Picture Perfect Puzzling
HIGH Some of the most clever puzzle design I’ve seen
LOW The timed puzzles
WTF Broken Cameras
Hi everyone! Eugene Sax here with another review from GameCritics.com!
I like puzzles, up until I don’t.
I’m not ashamed to admit that there have definitely been times when I needed to look at a guide or walkthrough just to be able to continue gameplay, and puzzles don’t feel great when I have to search out help to get the answer.
On the other side, there are puzzles that feel almost too easy and the “puzzle” is just busywork to pad out the running time of a game, which doesn’t feel great either.
Viewfinder threads the needle by making its solutions vague enough to be challenging, but also offers forgiveness in the solutions with answers that don’t need to be perfect.
Viewfinder is a first-person puzzle title that has players going through the remains of digital worlds created by a group of scientists working on a revolutionary project. It’s up to the player to find whatever the scientists left behind, mainly by using… pictures. As players explore, they’ll will find images that they can hold up and place in the world. When they do, the picture then becomes tangible, and the player can interact with it.
For example, there might be two platforms with a gap between them, and the player has a picture of a bridge. Players can visually line up the bridge image with the real-world gap in the platforms, and then set the bridge in the world so they can cross the gap. If they place a picture wrong, or place the picture in such a way that they can’t complete the level (like placing a photo that erases the exit) players can hold a button to rewind and then place the picture in a different spot.
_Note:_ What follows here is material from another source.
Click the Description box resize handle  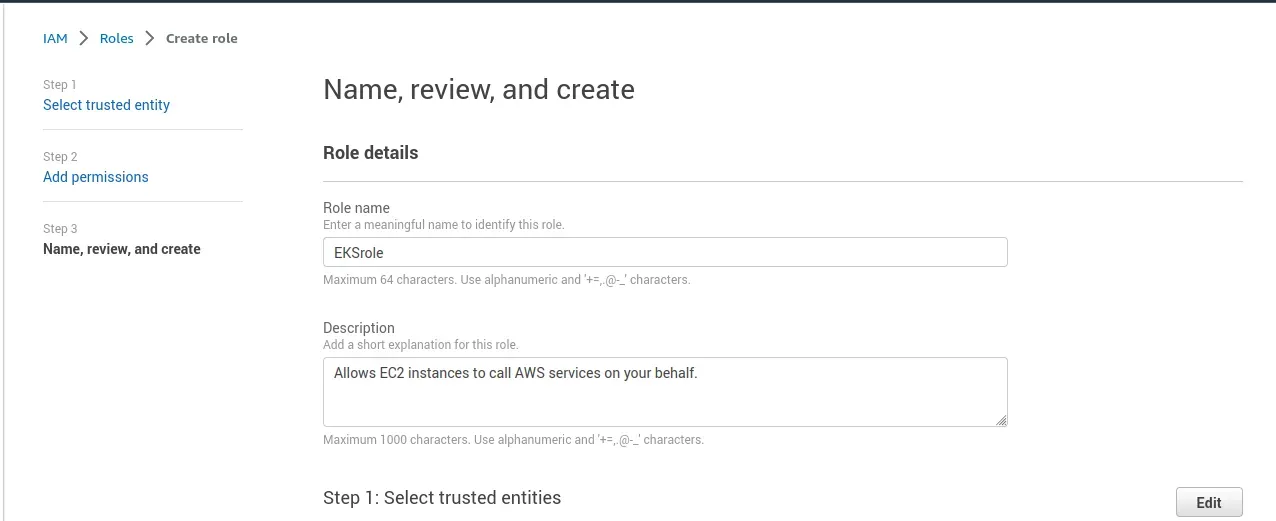tap(1001, 421)
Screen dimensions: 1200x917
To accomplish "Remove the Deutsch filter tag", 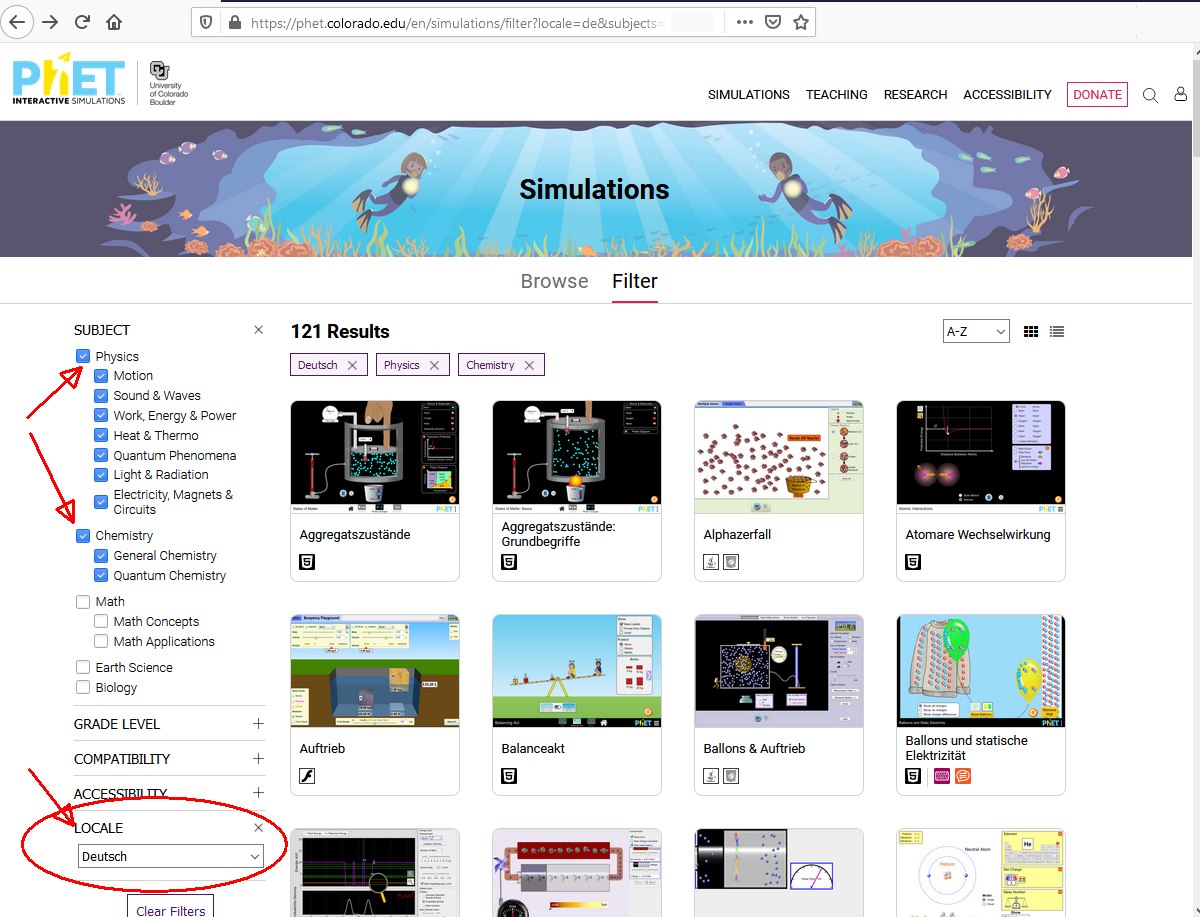I will click(352, 366).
Without spoiling too much, Viewfinder doesn’t hold on to any one particular gimmick like this bridge trick long enough to become stale. For each set of puzzles, it introduces a new gimmick in some way, then a puzzle or two that expands on it, and then finally some advanced puzzle options. Players then move onto another gimmick altogether.
The best part, though, is that it feels like each puzzle has a range of solutions. Viewfinder feels as though it exists in the same space as something like Portal or Scribblenauts — the solution can be obtained a couple of different ways.
One obstacle required me to take a picture of an unreachable exit and put it in a new place where I could actually get to it. However, I found a way to snap a picture of the level and place it so that I could reach the exit where it was. It was the complete opposite of the intended solution, but it still worked.
Thankfully, Viewfinder realizes that placing photos around the world won’t be an exact science, and that geometry may not line up in every occasion. Smartly, there’s a sense of ‘close enough’ and the game sorts itself out to allow players to progress… Well, right up until the final set of puzzles, that is.
The last set consists of nine puzzles that must be solved within a time limit. If players have to rewind time to place a picture differently or to erase a mistake, the timer keeps moving forward regardless. Players who miss a key element early on will find themselves rewinding a lot in order to get back on track, and that rewinding eats away at the time they have.
That said, this one single gripe shouldn’t dissuade players from Viewfinder when the rest of it is so great. While the story is pretty obvious from the jump, I still enjoyed it and the great sense of atmosphere that abounds — I was eager to dive deeper, and the flexibility of the puzzles always made me feel clever. In that sense, Viewfinder is an experience I’d readily recommend to anyone, whether they’re a puzzle aficionado or not.
For me, Viewfinder gets an 8.5 out of 10.
Disclosures: This game is developed by Sad Owl Studios and published by Thunderful Games. It is currently available on PC and PS5. This copy of the game was obtained via publisher and reviewed on the PC. Approximately 4 hours of play were spent playing the game, and the game was completed. There are no multiplayer modes.
Parents: According to the ESRB, this game is rated E and contains Mild Language. There are a couple of times that “D***” comes up, but that’s about it.
Colorblind Modes: There are no colorblind modes.
Deaf & Hard of Hearing Gamers: There is text in-game, and text is resizable. Audio mostly serves aesthetic purposes and is not needed for gameplay. The game is fully accessible.
Remappable controls: Controls are completely remappable.